What kind of mad crazy world was this? These were children. Horrifying. This is not a story I knew in depth and I was left feeling so sad. Like the Apartheid Museum this museum does a wonderful job bringing the real people who suffered to the forefront of the story.
Soweto (South West Township) was created in the 1930’s when the whites started forcing the black population out of the city of Johannesburg. Soweto became the largest black township in South Africa, where residents were considered temporary and served as the workforce for white Johannesburg. During apartheid, Soweto experienced civil unrest and violence as the slum people began to rise up against the lack of education, sanitation and civil rights. This unrest culminated on June 16 1976 when students staged a peaceful protest against school being taught in Afrikaans instead of the tribal languages. This protest turned violent when the police killed innocent children. The newsreels of that time was seared on the psyche of people around the world and Soweto became known henceforth as the home of the war against apartheid.

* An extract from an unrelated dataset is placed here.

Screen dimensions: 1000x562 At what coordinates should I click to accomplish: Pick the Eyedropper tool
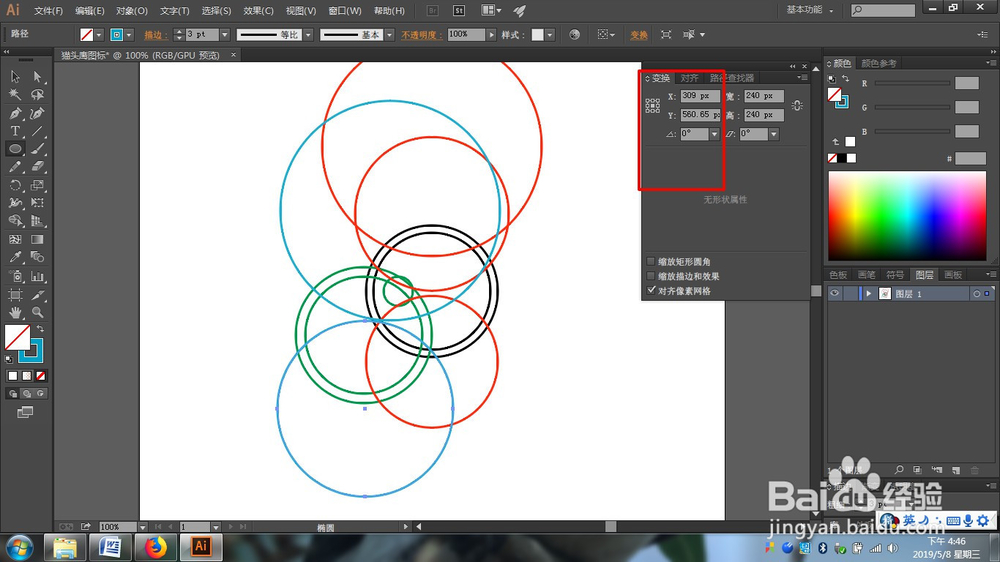(15, 257)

Today, however, Soweto is safe and a visit to Soweto as a tourist is a must. It is however not easy to get around, so having a guide would be advised. Even in Soweto there is a class divide; nicer homes on the outskirts, the “matchbox” houses in the middle and the “informal” villages making up the rest. The informal villages are hammered-together shanty towns, where people who have not been able to get a government issued house live. We toured an informal village and went into a home. It was clean and organized and despite the fact it was made from sheet metal and tarps, you could see the pride the home owner had in her home.

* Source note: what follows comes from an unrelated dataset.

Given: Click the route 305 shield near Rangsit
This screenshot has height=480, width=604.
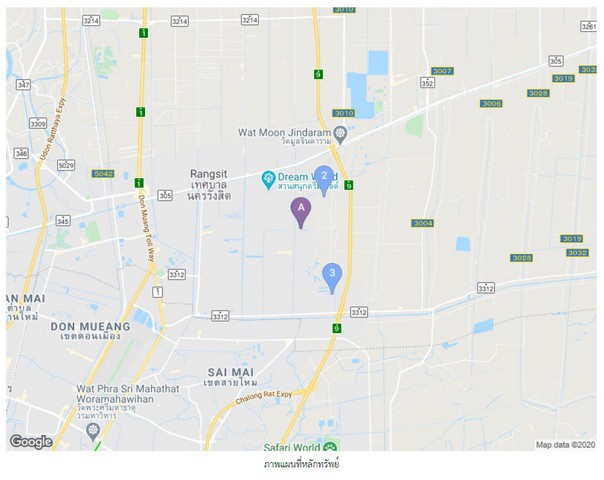Looking at the screenshot, I should (165, 195).
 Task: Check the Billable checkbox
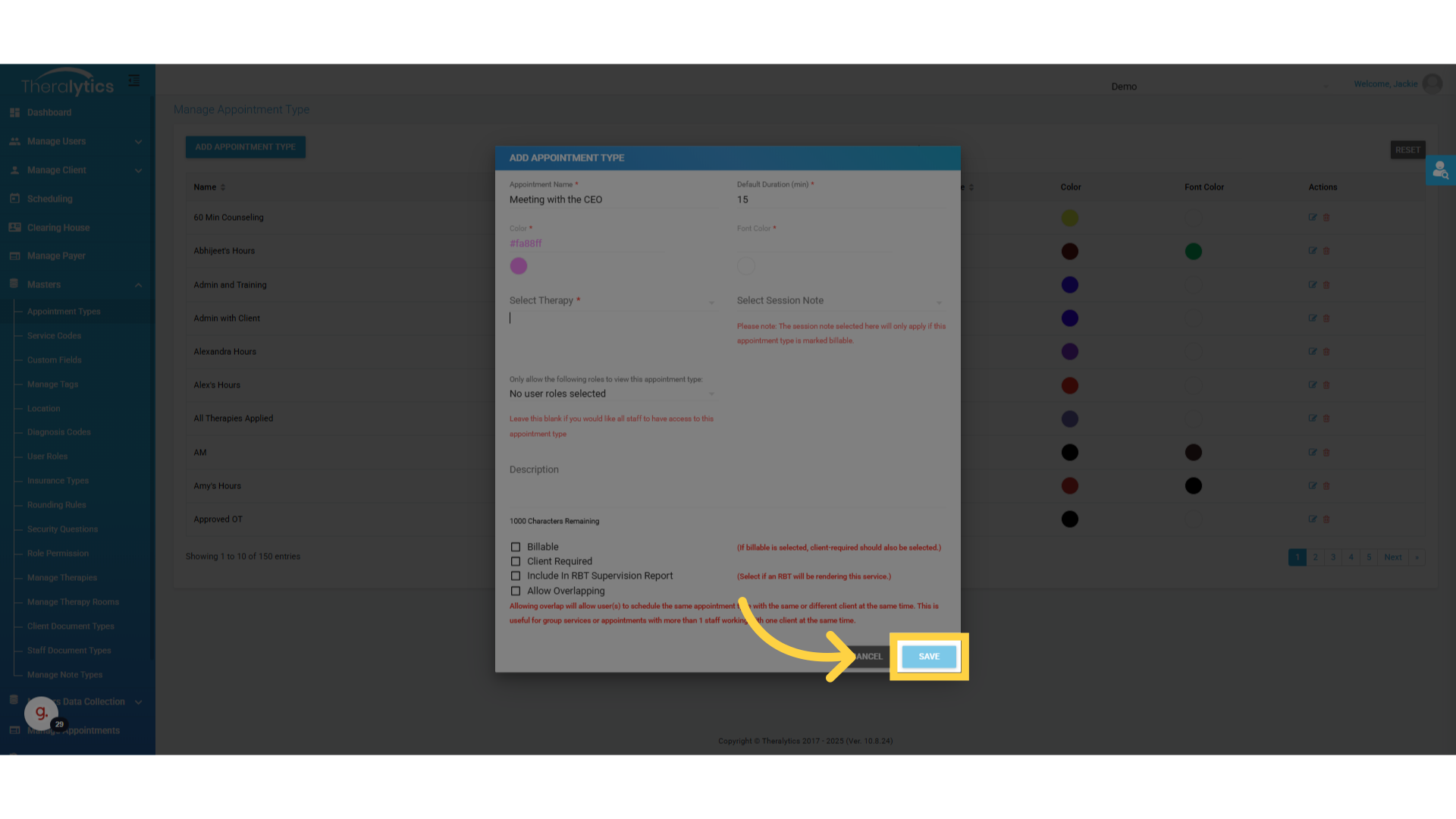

Unemployment in Soweto is over 70% and and more than 3 million people live here.
For someone from a western culture, and particularly someone who is white, it’s a difficult thing to wrap your head around all that has happened here. Unimaginable to most people. But despite the hardships and the continued race divide we met some very nice people, many working for a better life for themselves and their families. The children we met were very healthy and happy and curious about us. Our time seeing Johannesburg South Africa in one day was educational, enlightening, heartbreaking and hopeful.
Slow progress, but will the races ever be on even ground in South Africa? Time will tell, but likely not in my lifetime.